Records for processing:
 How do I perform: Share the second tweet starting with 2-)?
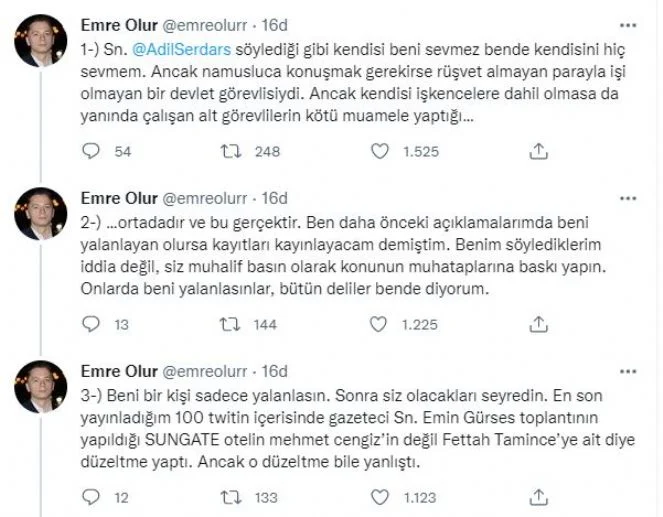[x=538, y=324]
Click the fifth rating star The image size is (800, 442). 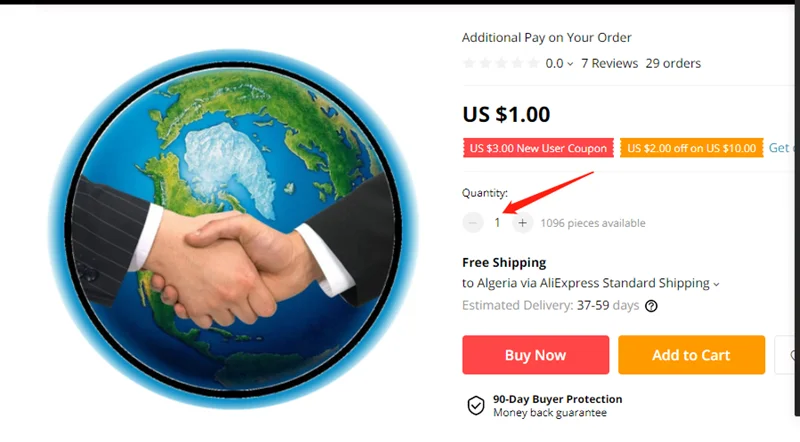pos(533,63)
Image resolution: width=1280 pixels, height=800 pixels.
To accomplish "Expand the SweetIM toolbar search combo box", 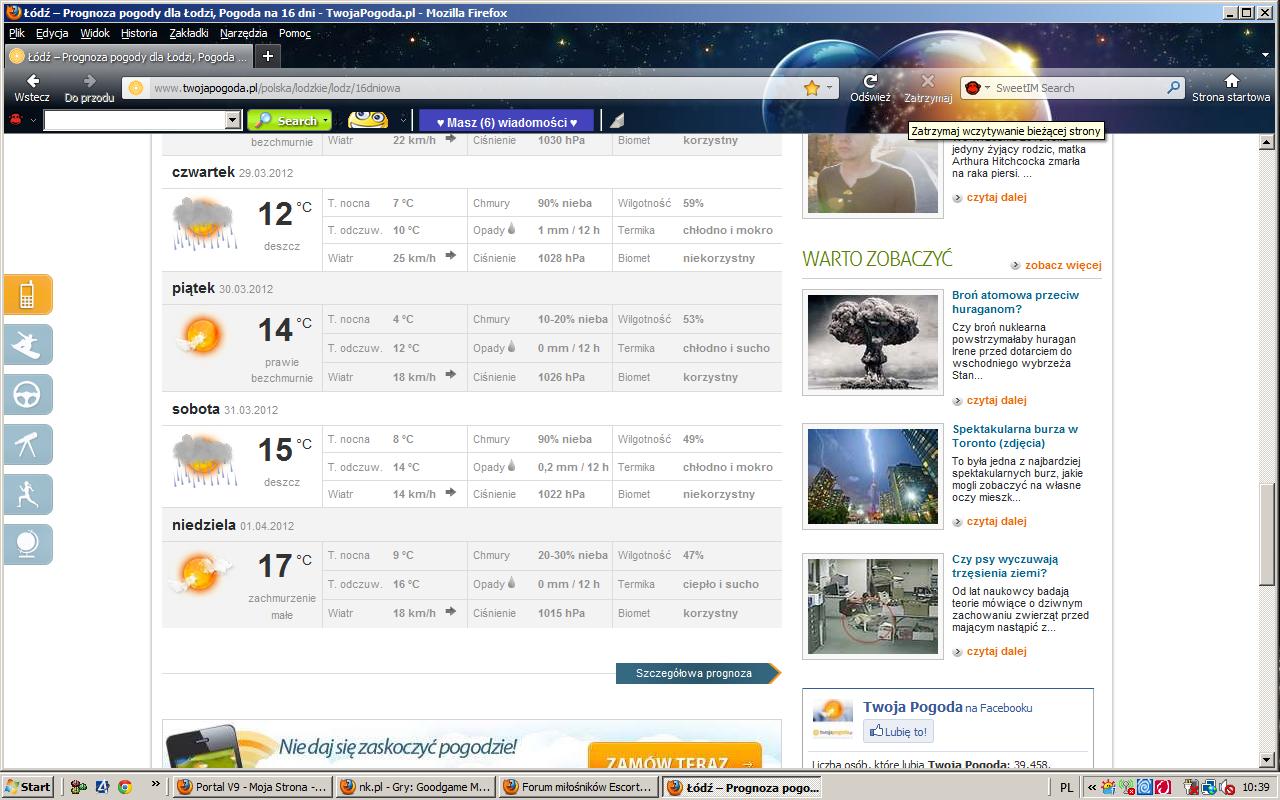I will (233, 121).
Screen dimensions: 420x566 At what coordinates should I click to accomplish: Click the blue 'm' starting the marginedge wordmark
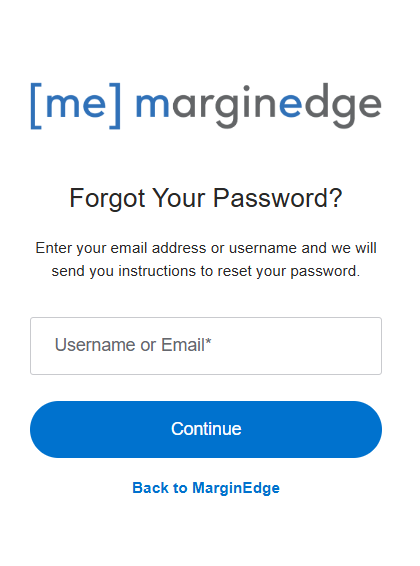tap(152, 105)
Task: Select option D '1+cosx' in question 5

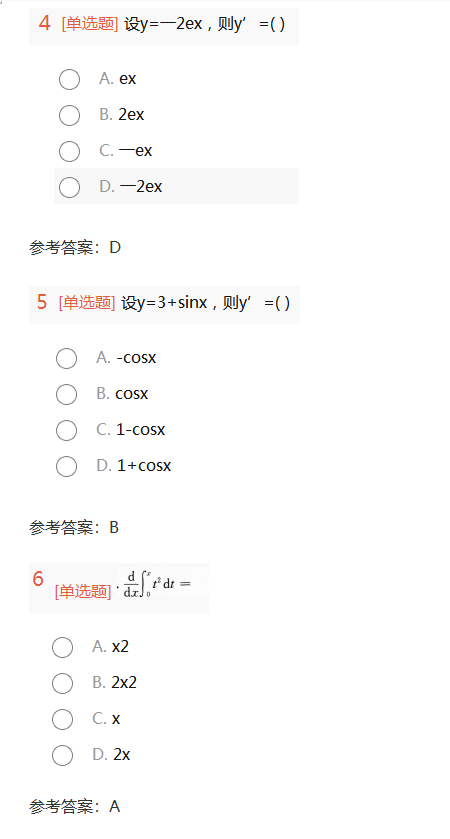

Aim of the task: Extract exactly the lines from the one containing "Screen dimensions: 420x566" through the last line of the records above, both included, and leave out the pictures.

Written answer:
Screen dimensions: 420x566 At what coordinates should I click to accomplish: Click the blue 'm' starting the marginedge wordmark
tap(152, 105)
Task: Select option D '1+cosx' in question 5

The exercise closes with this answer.